On the individual level, we are interested in whether a single user performs the browsing movements according to the 20-80 law. For each individual, domains taking 80% of the total page visits is defined as “main domains”. A user can confirm the 20-80 law if the ratio of the number of his main domains to the number of distinct domains is around 20%. According to the following fig., active users browse more web pages everyday, but the number of primary sites they go to decreases proportionally. It suggests that when users visit more sites, they prefer to go to the same sites more frequently. The result supports the existence of a speed-dial new tab page to some extent.

 

Time Spent on New Tabs

According to the study results, on average, users open 2 pages in a new tab before they leave or close it. They load the first web page in 6 seconds (median) after they open new tabs, and stay on the tab for 1 minute (median) once they start browsing. The distributions of these two types of reaction timings display broad tails. The actually mean values are much higher than the medians: users load the first web page in 45 seconds (mean) after they open new tabs, and stay on the tab for 7 minute (mean) once they start browsing, since the outliners and expected noises can vary the mean value a lot.
Meanwhile, how users open a new tab can distinguish 2 groups of mouse-based users and keyboard-based users.
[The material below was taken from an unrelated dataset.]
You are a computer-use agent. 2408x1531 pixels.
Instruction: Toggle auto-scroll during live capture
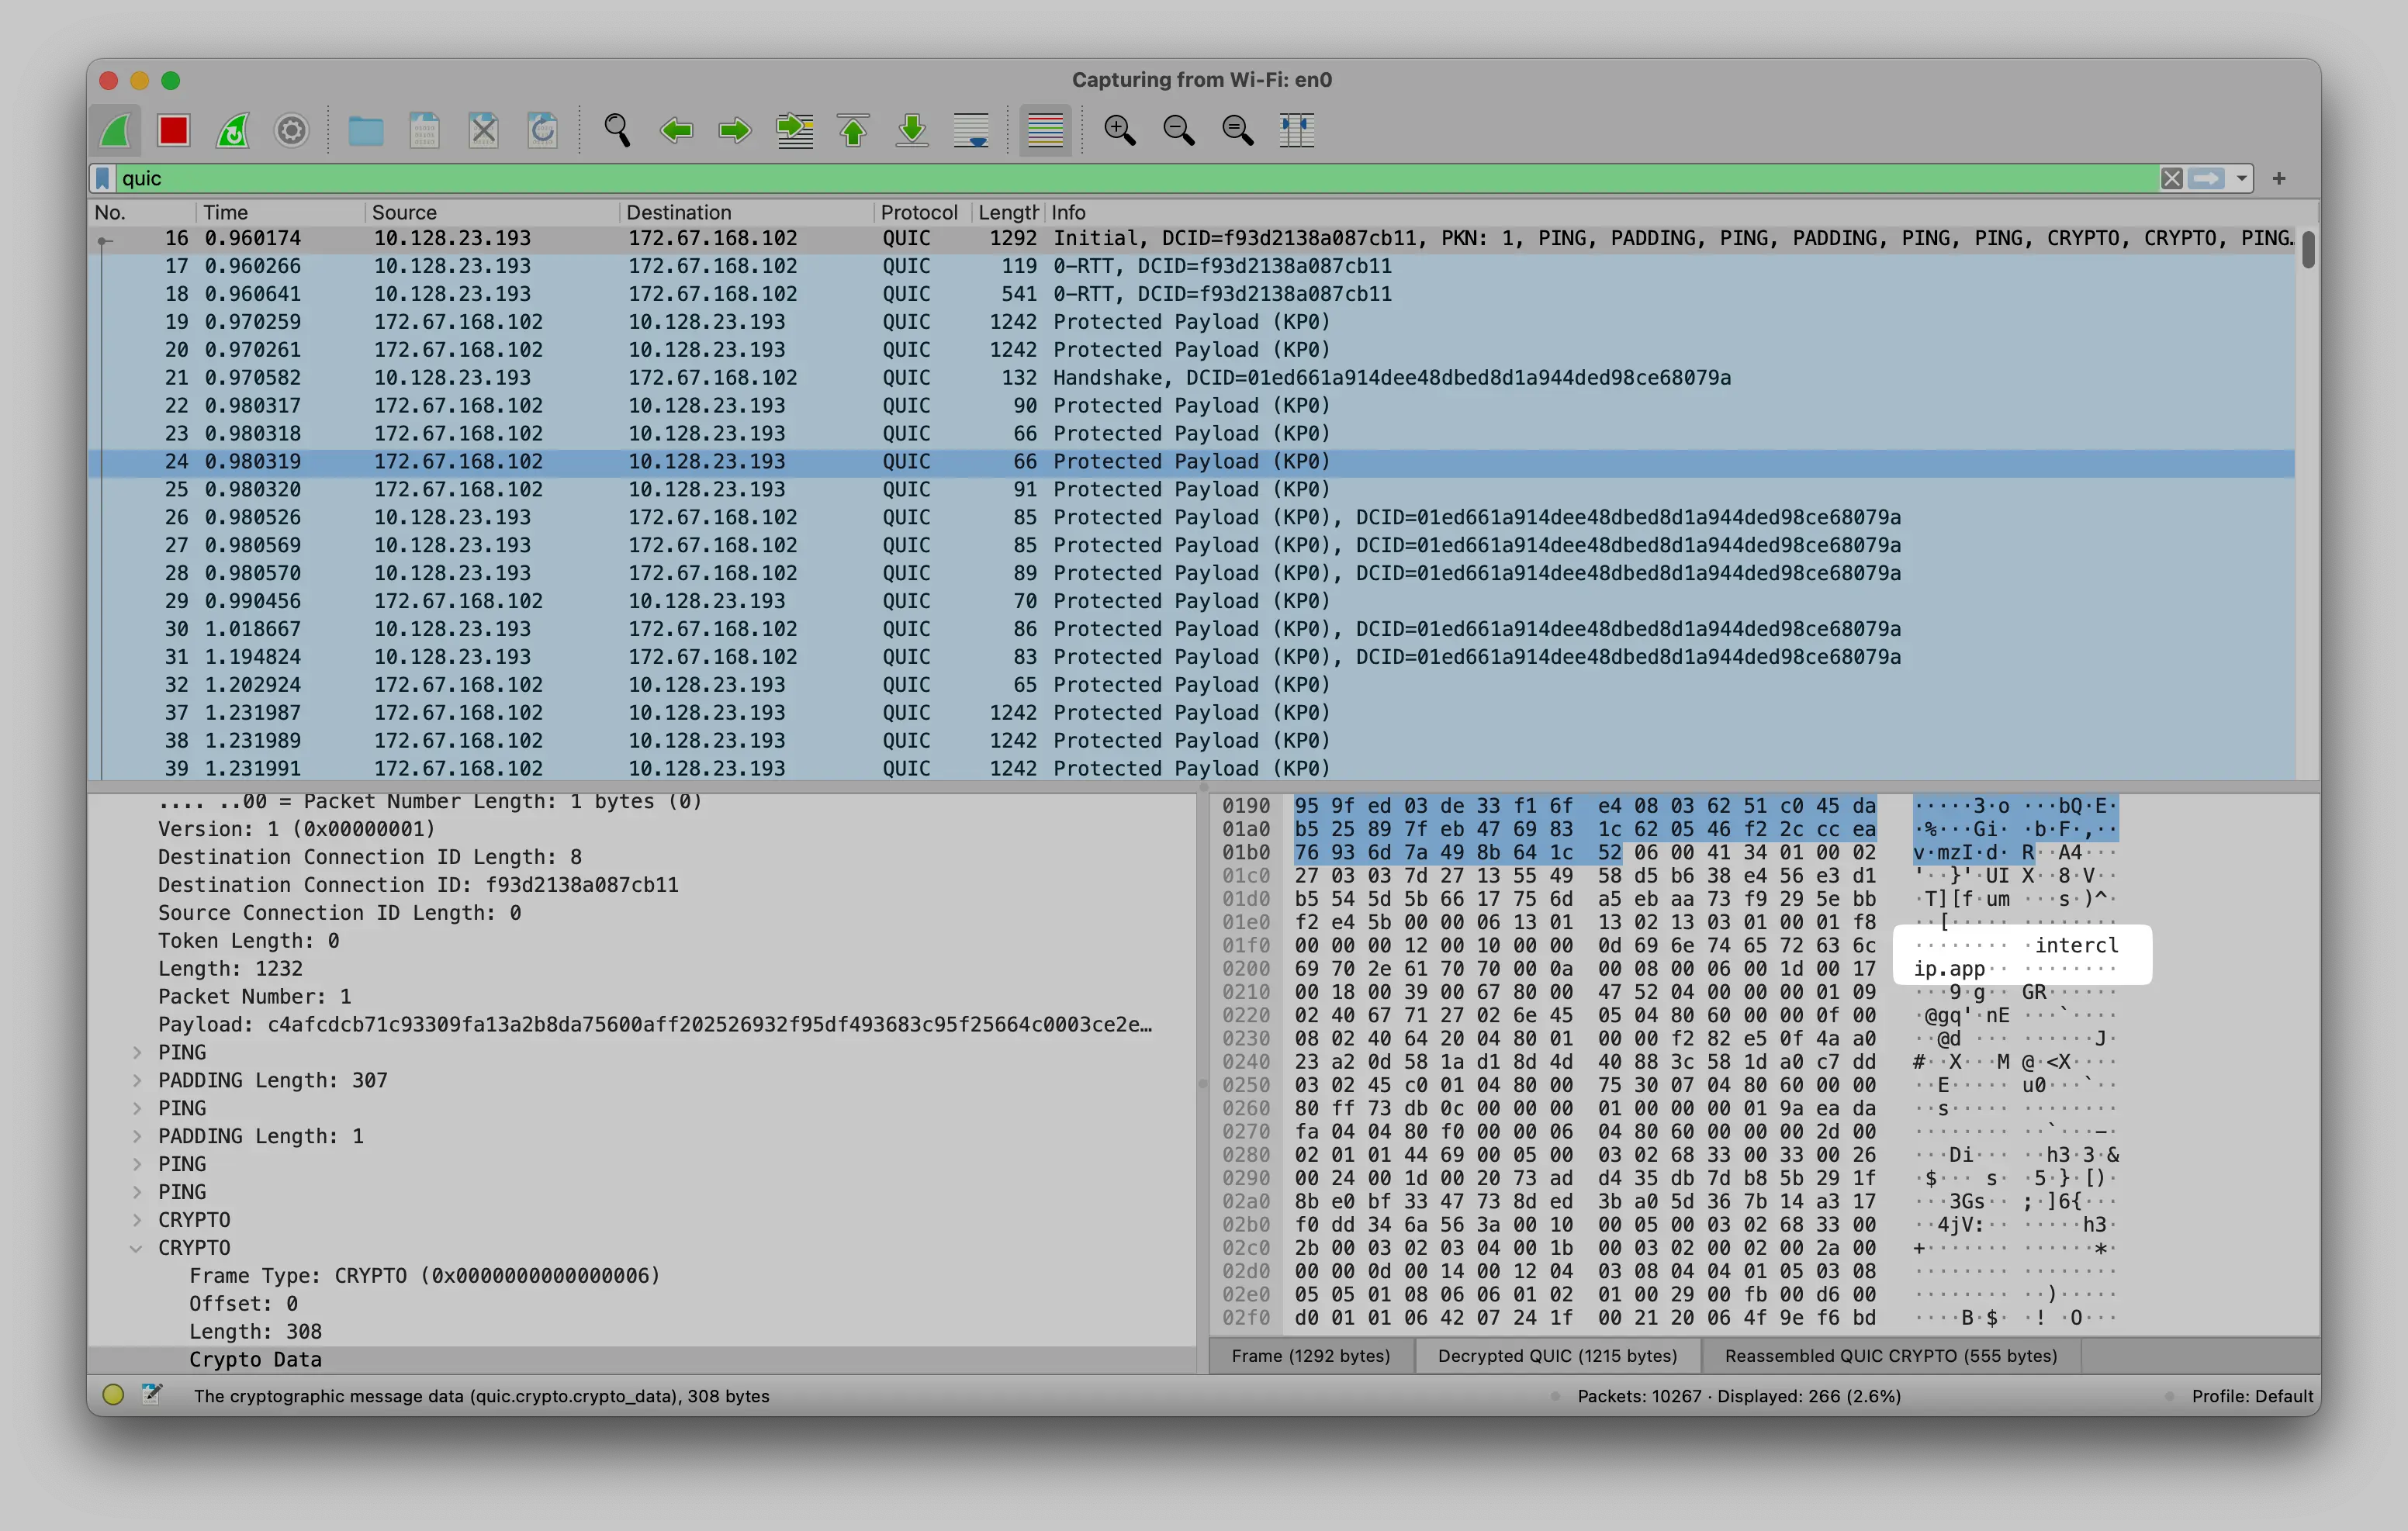click(x=971, y=131)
The tabs invoked by “Plus Button” and “Double Click on TabBar” represent the group of mouse-based users, and the tabs invoked by “Command+T” represent the the group of keyboard-based users. The results turn out that keyboard-based users act slightly faster than mouse-based ones, and they can stay on the same new tab a bit longer.

The study is preliminary study for redesign requirement of the new tab pages in Firefox. We detect user behavior patterns of how they use the new tabs, including how they load a new page, broadness of domain visited, and the timing of different actions. In the following New Tab Multivariate Test, we will do a comparison between several designs of the new tab page, and more research questions will be answered, including whether too much information in the new tab may distract users from the original target or not.